Saved entries:

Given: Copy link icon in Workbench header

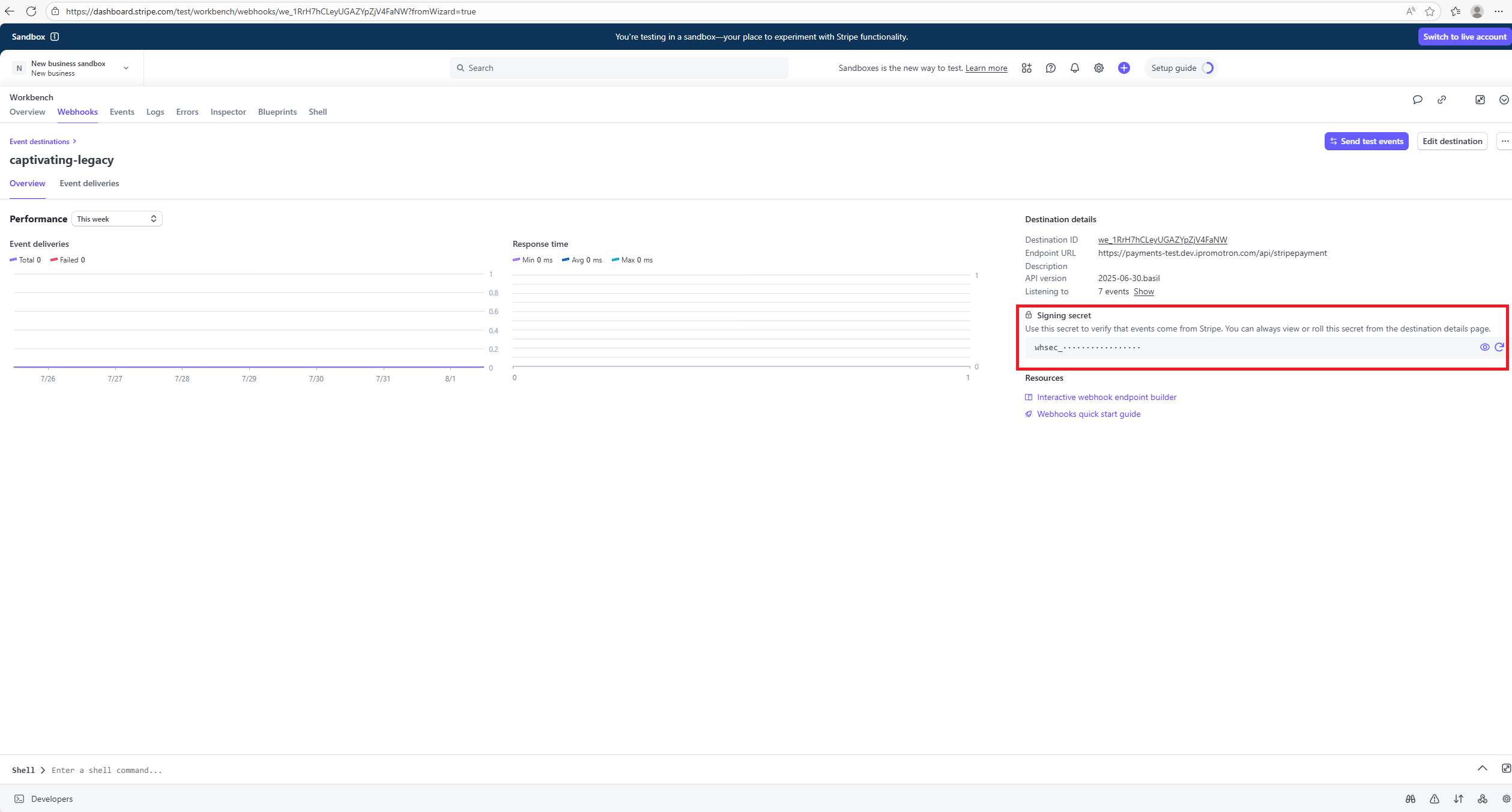Looking at the screenshot, I should coord(1442,100).
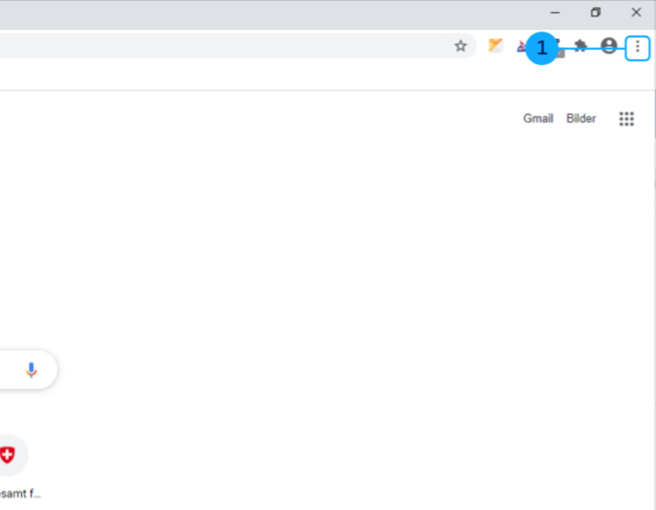The width and height of the screenshot is (656, 510).
Task: Click the shortcut label ending in 'samt f...'
Action: 20,493
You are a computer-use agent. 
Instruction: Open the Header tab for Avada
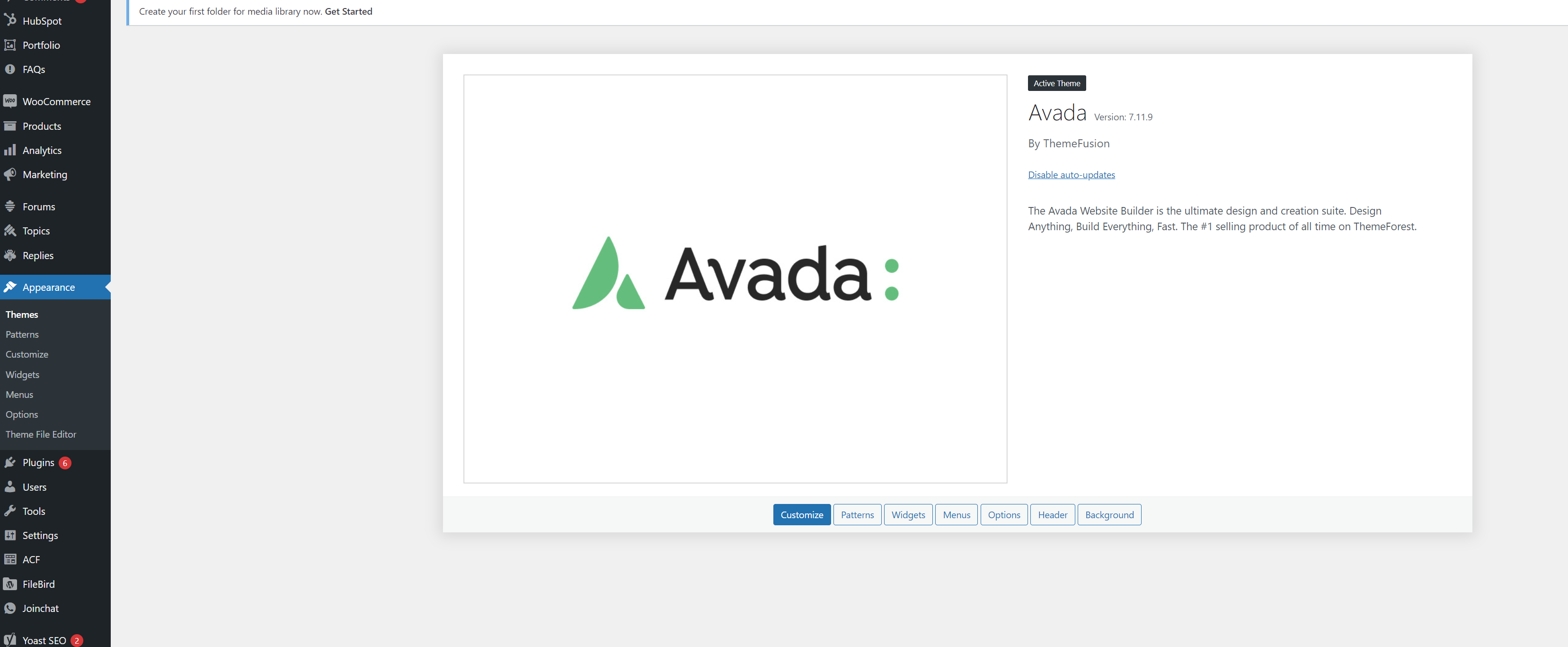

*ABOUT THIS TASK*. The records above need to be copied exactly, with the pictures left out.

*ANSWER BOX*.
Given: Copy link icon in Workbench header

Looking at the screenshot, I should coord(1442,100).
The width and height of the screenshot is (656, 510).
Task: Click the shortcut label ending in 'samt f...'
Action: 20,493
You are a computer-use agent. 
Instruction: Open the Header tab for Avada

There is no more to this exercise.